#### About this exercise:
Once the line containing "Instruction: Click the orange" is found in the records below, return it and each following line exactly, up to and including the line containing "Select the Lifestyle", and nothing else.

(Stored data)
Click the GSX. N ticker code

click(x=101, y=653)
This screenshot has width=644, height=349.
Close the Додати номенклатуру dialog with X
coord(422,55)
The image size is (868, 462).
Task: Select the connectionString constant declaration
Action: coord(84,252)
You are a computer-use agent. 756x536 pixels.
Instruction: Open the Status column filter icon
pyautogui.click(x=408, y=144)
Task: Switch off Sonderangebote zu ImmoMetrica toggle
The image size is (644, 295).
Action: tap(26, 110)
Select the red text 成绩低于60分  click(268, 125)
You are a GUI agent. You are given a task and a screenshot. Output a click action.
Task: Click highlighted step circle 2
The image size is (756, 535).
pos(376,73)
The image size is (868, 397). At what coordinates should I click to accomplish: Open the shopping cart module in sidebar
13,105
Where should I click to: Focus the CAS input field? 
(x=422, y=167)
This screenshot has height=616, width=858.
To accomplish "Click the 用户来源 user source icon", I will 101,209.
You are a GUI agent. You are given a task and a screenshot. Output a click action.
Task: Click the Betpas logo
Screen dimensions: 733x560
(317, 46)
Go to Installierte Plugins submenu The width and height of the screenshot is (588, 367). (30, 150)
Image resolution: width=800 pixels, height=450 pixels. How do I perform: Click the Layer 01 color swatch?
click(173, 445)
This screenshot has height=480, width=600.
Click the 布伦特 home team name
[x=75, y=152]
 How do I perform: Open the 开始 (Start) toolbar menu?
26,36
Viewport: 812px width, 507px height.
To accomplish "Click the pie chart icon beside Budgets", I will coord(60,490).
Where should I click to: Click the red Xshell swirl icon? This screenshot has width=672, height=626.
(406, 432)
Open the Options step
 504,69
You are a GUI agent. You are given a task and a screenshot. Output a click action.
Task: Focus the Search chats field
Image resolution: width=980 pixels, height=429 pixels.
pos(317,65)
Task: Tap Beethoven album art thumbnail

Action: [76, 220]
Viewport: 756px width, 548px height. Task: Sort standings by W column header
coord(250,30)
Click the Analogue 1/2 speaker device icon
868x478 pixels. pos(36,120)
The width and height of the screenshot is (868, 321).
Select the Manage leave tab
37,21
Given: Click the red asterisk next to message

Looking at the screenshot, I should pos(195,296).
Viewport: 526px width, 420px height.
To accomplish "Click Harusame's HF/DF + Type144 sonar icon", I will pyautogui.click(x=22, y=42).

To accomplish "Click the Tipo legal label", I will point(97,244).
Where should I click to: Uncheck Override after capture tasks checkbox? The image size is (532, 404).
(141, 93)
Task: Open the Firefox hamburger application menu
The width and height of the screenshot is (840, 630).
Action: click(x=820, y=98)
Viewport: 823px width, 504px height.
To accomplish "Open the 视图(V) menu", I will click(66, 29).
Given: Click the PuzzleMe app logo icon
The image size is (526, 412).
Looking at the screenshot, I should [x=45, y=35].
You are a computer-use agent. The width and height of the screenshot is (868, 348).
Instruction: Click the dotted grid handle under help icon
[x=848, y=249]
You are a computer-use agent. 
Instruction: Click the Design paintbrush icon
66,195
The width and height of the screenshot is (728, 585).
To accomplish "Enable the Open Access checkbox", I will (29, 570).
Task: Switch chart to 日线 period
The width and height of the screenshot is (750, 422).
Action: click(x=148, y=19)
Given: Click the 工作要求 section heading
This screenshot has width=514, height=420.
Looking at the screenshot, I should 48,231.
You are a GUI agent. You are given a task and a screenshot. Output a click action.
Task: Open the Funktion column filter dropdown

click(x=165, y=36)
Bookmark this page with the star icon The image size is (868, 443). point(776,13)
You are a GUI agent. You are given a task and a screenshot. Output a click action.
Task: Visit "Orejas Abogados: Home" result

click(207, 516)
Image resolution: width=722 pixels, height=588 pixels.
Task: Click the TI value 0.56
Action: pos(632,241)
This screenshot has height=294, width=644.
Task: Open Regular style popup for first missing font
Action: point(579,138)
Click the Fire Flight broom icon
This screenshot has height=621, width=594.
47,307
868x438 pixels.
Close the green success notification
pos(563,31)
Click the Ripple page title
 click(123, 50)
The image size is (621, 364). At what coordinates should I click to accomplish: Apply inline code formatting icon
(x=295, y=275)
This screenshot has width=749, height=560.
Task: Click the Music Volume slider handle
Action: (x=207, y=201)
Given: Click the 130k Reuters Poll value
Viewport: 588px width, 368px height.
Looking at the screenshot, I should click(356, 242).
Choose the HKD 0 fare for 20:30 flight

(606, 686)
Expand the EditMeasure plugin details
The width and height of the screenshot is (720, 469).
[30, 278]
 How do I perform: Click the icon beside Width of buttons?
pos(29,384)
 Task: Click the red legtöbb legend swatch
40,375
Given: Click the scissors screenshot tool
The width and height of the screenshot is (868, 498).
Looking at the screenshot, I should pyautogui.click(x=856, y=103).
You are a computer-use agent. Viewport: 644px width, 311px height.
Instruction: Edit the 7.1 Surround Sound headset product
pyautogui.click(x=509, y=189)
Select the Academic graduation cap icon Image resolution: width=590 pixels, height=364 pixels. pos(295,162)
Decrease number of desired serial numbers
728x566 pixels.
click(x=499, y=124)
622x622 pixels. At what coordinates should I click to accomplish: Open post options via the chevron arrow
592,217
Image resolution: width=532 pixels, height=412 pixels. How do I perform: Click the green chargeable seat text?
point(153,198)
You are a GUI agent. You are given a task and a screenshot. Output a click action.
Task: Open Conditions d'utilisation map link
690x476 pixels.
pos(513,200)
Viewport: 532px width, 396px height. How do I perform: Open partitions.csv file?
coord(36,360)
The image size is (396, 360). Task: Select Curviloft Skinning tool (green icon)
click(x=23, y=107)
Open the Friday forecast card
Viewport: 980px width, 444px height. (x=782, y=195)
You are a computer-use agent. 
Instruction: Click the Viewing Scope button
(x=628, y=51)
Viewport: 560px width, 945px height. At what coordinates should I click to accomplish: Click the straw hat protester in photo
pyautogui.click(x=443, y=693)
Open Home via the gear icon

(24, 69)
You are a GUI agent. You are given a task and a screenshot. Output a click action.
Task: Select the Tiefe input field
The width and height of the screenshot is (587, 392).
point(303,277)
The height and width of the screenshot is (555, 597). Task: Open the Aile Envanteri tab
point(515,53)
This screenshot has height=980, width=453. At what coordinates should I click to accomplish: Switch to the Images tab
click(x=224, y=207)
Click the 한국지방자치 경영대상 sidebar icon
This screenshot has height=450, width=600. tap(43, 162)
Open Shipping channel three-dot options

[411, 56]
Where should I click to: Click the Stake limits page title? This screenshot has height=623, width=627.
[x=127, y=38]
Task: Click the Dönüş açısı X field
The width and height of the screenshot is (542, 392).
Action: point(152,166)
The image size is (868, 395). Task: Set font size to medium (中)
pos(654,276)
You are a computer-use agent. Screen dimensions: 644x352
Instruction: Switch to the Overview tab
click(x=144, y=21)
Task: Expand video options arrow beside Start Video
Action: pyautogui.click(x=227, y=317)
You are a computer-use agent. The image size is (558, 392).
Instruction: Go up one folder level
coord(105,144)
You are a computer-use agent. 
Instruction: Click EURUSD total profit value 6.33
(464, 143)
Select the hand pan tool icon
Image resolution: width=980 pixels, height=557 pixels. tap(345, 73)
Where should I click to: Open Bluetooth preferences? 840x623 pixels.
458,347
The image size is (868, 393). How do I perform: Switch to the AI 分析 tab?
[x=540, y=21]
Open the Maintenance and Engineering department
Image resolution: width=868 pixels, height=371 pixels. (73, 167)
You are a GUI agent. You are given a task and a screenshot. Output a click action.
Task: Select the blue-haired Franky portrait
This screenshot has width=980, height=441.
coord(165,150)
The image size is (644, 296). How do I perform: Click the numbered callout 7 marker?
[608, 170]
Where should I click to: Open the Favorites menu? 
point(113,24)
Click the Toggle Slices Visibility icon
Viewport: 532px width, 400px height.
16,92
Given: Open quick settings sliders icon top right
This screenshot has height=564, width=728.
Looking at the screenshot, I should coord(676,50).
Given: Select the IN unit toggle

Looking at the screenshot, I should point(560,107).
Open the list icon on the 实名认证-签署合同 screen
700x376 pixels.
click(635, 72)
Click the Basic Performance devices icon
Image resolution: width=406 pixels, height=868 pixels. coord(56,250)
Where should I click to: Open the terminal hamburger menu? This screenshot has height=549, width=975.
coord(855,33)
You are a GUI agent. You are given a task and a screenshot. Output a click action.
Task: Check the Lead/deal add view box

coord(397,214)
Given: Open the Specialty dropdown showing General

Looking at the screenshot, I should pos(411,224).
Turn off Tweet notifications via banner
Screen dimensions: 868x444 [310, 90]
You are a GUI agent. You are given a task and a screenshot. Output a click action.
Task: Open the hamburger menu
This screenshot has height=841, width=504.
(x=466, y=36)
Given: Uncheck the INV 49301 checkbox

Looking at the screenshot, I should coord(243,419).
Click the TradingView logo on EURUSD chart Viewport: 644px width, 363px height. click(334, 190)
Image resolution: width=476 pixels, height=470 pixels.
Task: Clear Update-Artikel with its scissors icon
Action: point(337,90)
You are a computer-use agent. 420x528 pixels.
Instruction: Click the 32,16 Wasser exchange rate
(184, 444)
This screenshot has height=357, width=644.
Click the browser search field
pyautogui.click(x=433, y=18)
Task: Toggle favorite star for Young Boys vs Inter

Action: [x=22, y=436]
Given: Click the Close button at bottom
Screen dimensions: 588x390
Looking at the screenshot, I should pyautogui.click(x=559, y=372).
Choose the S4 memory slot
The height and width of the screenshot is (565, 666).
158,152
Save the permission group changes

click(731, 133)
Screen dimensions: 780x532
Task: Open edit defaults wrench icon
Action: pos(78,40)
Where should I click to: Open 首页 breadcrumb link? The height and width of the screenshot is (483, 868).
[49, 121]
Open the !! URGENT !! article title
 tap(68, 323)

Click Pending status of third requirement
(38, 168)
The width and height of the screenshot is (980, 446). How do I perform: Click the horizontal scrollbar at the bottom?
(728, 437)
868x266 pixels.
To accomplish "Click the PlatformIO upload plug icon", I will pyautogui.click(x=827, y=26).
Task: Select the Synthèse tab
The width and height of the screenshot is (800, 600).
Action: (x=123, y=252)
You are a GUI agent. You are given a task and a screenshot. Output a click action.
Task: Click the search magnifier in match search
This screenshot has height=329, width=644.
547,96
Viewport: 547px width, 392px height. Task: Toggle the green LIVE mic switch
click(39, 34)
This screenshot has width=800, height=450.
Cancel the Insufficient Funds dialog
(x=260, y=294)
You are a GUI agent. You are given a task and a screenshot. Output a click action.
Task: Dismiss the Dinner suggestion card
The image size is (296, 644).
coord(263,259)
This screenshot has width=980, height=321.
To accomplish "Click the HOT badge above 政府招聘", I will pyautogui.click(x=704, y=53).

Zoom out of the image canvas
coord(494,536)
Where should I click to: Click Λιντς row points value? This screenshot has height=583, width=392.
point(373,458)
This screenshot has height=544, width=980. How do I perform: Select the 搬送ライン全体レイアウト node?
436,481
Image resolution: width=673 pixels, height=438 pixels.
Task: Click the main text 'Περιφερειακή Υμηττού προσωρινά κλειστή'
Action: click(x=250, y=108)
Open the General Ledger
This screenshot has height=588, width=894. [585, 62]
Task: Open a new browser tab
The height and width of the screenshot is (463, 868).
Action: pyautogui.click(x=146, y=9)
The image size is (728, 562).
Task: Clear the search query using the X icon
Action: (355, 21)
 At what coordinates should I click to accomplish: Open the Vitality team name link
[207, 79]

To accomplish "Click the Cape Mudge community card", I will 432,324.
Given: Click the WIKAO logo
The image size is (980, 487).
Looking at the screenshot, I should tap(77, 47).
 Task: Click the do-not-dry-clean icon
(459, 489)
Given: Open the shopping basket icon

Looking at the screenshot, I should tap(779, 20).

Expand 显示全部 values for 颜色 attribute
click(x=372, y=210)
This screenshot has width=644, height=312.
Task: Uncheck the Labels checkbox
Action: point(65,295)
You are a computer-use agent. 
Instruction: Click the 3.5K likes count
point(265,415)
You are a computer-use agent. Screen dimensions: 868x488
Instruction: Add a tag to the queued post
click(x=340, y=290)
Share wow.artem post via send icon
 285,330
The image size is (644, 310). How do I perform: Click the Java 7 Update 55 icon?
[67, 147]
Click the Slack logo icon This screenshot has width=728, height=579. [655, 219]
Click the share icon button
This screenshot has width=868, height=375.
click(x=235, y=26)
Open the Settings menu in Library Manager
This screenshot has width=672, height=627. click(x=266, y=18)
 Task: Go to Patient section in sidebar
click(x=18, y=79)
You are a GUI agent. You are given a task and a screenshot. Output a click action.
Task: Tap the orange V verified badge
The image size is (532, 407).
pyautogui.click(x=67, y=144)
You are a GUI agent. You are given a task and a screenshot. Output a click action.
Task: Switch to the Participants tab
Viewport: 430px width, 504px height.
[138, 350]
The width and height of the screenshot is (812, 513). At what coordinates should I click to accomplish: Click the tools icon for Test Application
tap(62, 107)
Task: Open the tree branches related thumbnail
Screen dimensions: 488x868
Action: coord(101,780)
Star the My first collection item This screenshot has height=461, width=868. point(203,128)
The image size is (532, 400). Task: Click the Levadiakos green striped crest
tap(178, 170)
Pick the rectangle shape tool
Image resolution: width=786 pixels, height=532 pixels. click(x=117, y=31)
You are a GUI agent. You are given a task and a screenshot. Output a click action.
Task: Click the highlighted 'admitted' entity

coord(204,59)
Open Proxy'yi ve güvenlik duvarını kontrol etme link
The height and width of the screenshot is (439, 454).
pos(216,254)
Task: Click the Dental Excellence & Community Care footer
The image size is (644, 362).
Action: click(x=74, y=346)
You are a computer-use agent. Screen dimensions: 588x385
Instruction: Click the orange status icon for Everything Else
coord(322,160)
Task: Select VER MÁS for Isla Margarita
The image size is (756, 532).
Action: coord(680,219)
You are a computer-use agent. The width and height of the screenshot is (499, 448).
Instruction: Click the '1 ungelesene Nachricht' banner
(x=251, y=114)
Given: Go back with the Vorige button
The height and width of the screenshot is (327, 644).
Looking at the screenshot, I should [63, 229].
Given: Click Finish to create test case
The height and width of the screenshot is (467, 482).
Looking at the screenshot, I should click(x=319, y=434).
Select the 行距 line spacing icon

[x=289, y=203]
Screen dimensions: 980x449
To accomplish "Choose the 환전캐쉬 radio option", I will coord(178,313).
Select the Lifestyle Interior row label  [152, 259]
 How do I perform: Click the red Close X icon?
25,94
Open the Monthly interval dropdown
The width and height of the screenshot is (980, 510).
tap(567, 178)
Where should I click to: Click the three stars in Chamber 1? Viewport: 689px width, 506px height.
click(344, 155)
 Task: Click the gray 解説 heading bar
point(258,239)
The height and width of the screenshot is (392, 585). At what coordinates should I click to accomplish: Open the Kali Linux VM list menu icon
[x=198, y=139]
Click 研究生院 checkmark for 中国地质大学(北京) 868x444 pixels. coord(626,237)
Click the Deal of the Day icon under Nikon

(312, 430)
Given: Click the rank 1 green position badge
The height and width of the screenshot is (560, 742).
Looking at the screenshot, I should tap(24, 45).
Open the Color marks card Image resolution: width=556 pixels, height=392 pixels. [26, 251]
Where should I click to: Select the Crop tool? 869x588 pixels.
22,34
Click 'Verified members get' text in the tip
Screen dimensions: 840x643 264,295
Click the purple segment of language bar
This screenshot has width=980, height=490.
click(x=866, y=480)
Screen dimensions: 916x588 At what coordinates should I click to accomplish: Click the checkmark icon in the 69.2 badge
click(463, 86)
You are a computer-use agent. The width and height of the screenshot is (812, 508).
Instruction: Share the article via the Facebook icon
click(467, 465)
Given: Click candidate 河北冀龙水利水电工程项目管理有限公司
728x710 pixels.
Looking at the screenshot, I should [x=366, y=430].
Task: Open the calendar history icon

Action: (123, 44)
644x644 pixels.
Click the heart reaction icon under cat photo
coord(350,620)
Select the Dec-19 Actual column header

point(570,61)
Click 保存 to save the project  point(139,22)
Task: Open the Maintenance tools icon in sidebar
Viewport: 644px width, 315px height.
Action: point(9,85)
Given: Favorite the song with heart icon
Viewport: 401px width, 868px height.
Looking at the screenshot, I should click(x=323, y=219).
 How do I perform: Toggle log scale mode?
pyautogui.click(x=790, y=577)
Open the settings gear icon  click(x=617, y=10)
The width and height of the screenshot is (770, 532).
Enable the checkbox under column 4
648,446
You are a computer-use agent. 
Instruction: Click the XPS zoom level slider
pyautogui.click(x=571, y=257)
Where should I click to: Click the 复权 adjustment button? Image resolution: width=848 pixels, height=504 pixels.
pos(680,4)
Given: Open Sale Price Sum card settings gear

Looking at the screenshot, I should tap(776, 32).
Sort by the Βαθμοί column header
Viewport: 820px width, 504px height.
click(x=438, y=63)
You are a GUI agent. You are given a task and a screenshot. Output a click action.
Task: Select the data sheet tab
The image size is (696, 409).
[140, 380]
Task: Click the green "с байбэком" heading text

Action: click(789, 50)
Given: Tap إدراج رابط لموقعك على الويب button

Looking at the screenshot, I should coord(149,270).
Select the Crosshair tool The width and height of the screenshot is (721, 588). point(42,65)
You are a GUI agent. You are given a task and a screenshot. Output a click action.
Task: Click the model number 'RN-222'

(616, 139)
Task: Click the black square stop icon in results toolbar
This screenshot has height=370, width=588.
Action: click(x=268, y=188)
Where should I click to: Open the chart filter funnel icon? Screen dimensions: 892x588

#### Written response:
Instruction: Click the orange status icon for Everything Else
coord(322,160)
Task: Select VER MÁS for Isla Margarita
The image size is (756, 532).
Action: coord(680,219)
You are a computer-use agent. The width and height of the screenshot is (499, 448).
Instruction: Click the '1 ungelesene Nachricht' banner
(x=251, y=114)
Given: Go back with the Vorige button
The height and width of the screenshot is (327, 644).
Looking at the screenshot, I should [63, 229].
Given: Click Finish to create test case
The height and width of the screenshot is (467, 482).
Looking at the screenshot, I should click(x=319, y=434).
Select the 行距 line spacing icon

[x=289, y=203]
Screen dimensions: 980x449
To accomplish "Choose the 환전캐쉬 radio option", I will coord(178,313).
Select the Lifestyle Interior row label  [152, 259]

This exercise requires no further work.